**How to complete this task:** Only the lines from the line containing "Given: Open the Chrome extensions puzzle menu" through the final line of the entries should be printed, exactly as given, with the pictures left out.

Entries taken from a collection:
• • •

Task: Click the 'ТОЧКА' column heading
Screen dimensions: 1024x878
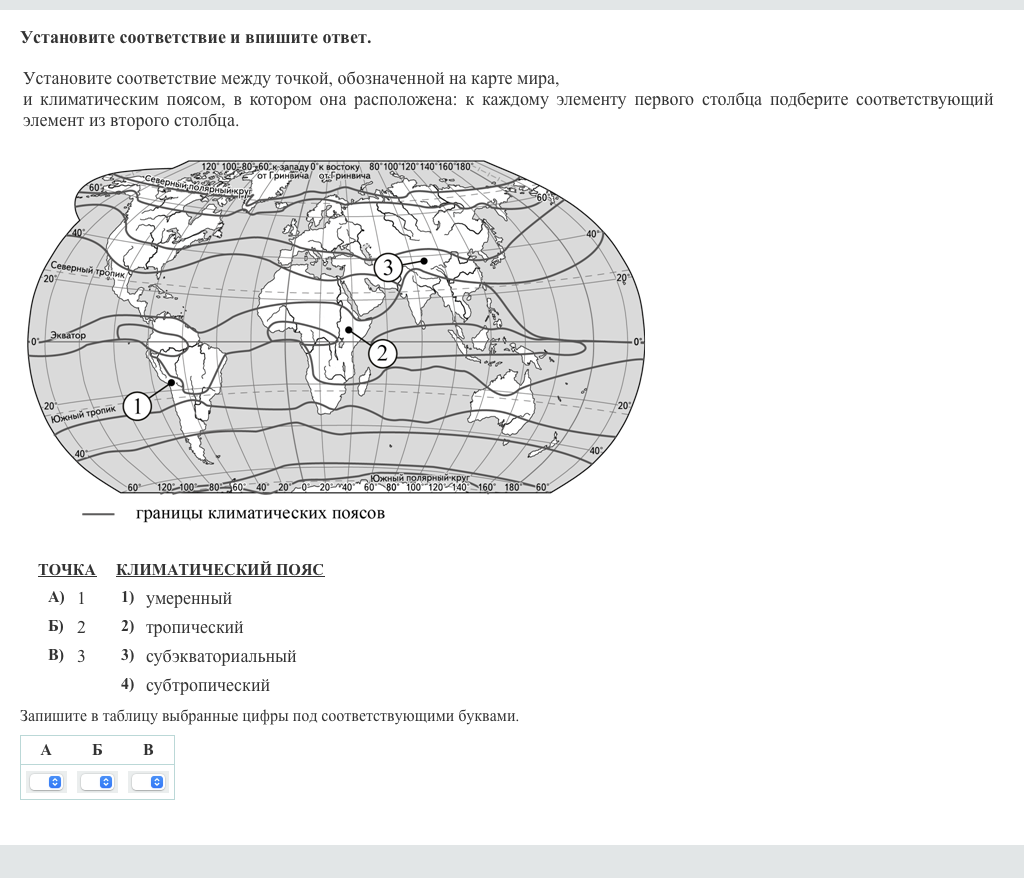Action: tap(67, 570)
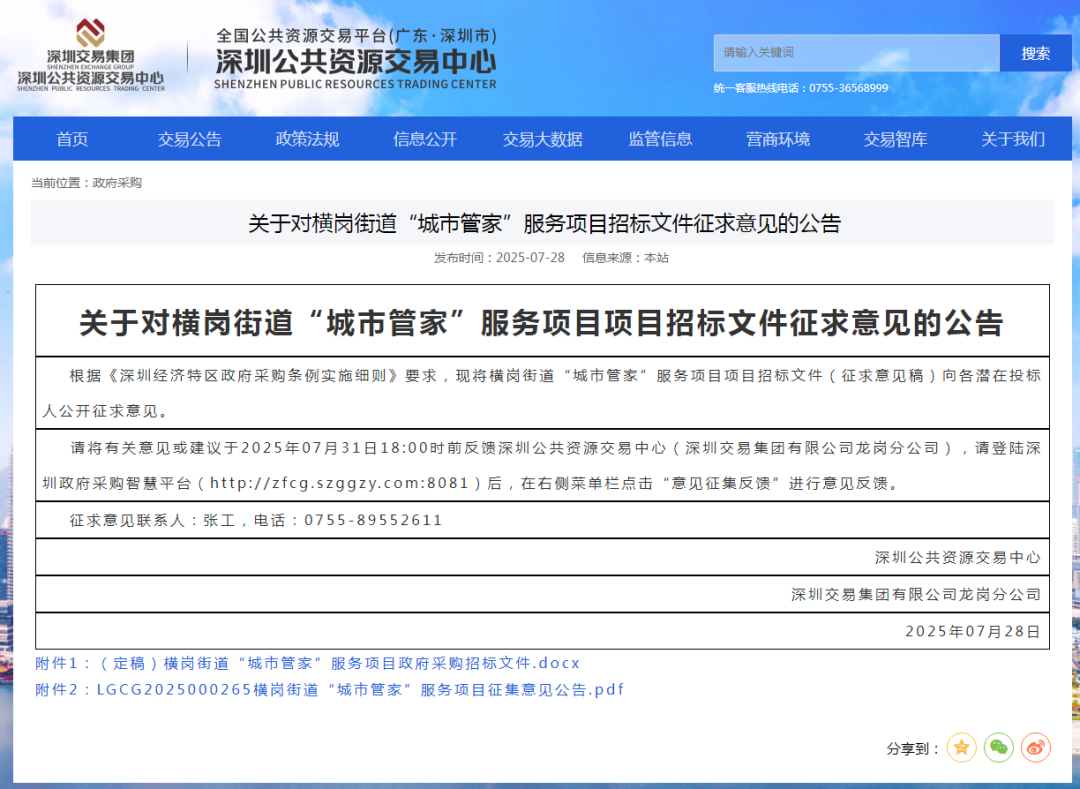Navigate to 监管信息 page
The width and height of the screenshot is (1080, 789).
pos(660,139)
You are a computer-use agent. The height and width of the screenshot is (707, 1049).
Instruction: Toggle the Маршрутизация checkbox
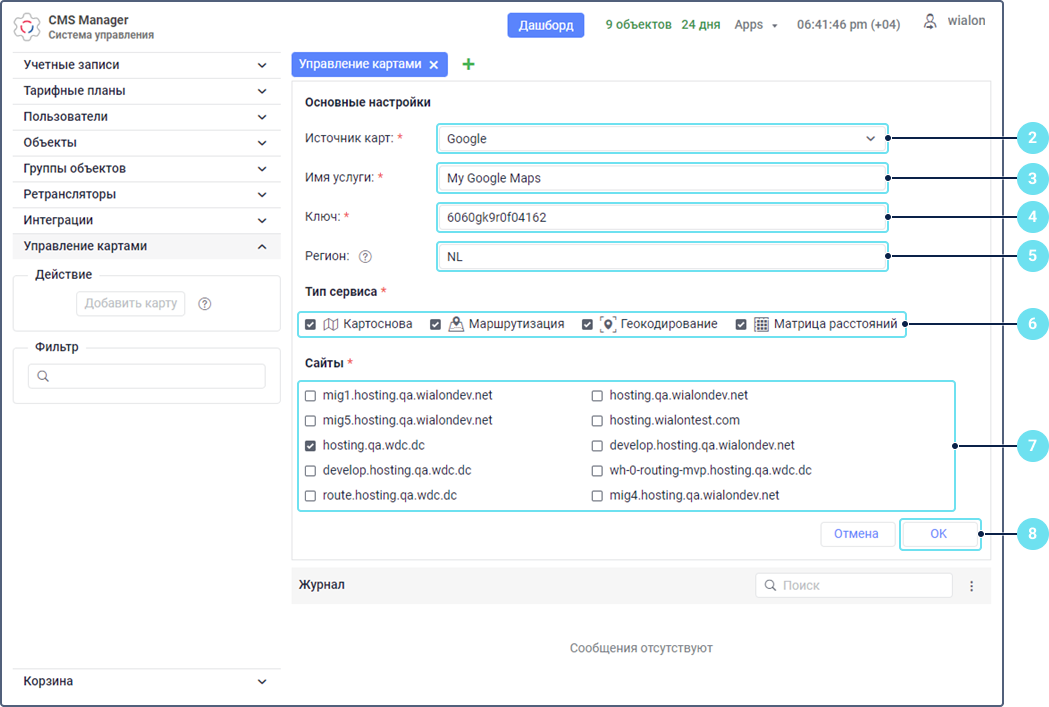(x=436, y=324)
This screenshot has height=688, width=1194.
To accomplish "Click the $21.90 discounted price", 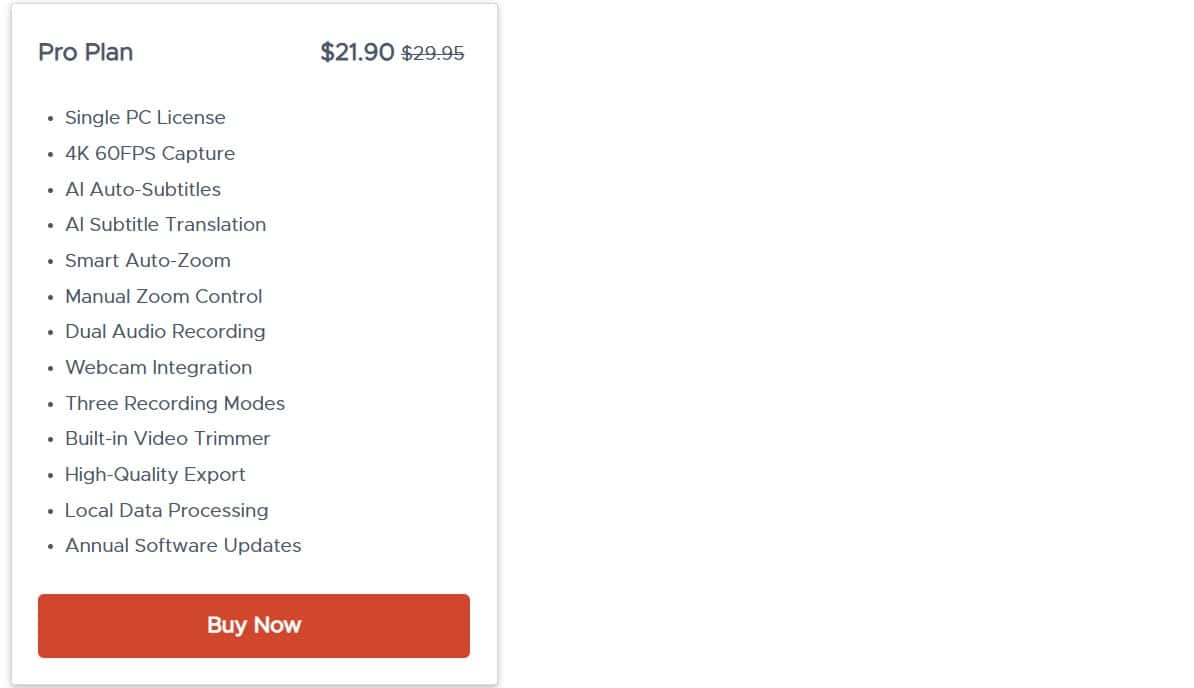I will point(355,52).
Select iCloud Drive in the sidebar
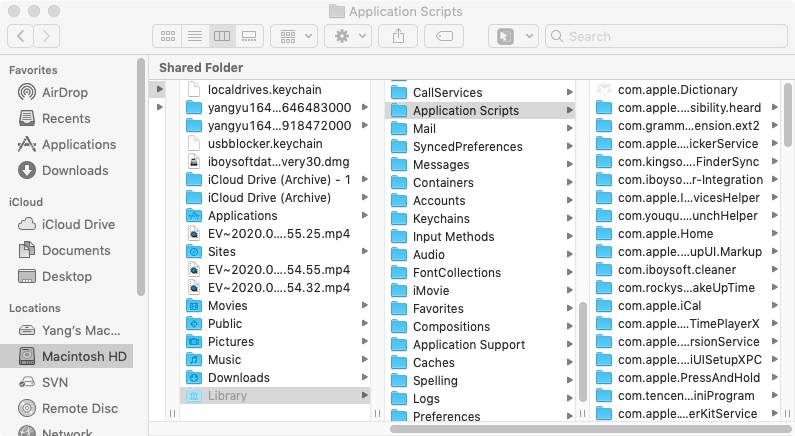This screenshot has height=436, width=795. tap(77, 224)
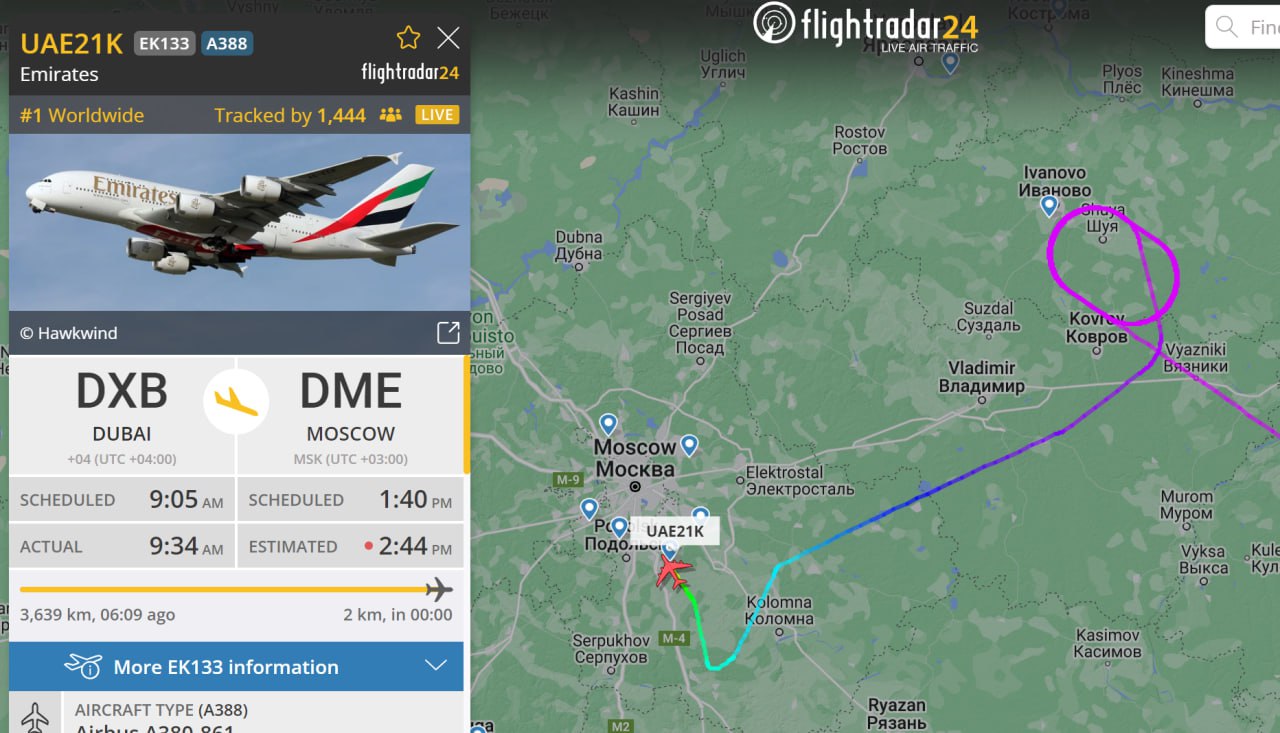Click Ivanovo airport pin marker
Viewport: 1280px width, 733px height.
[x=1049, y=206]
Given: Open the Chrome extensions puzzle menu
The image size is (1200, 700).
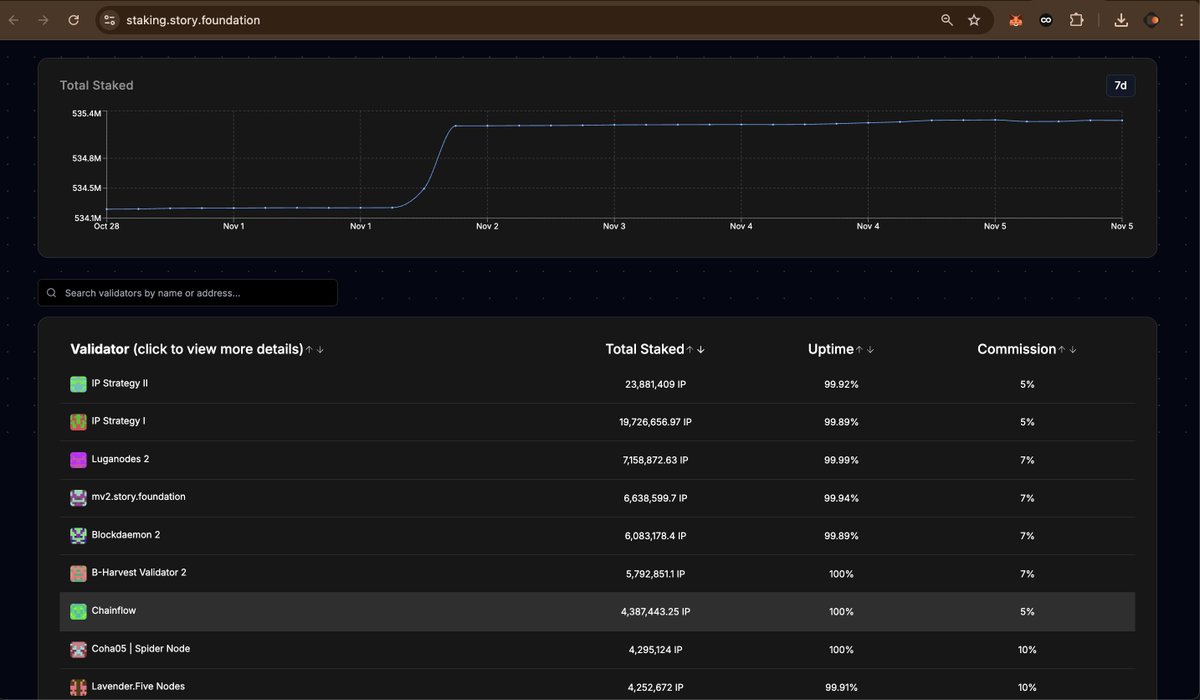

• • •

**Solution for this exercise:**
Given: Open the Chrome extensions puzzle menu
The image size is (1200, 700).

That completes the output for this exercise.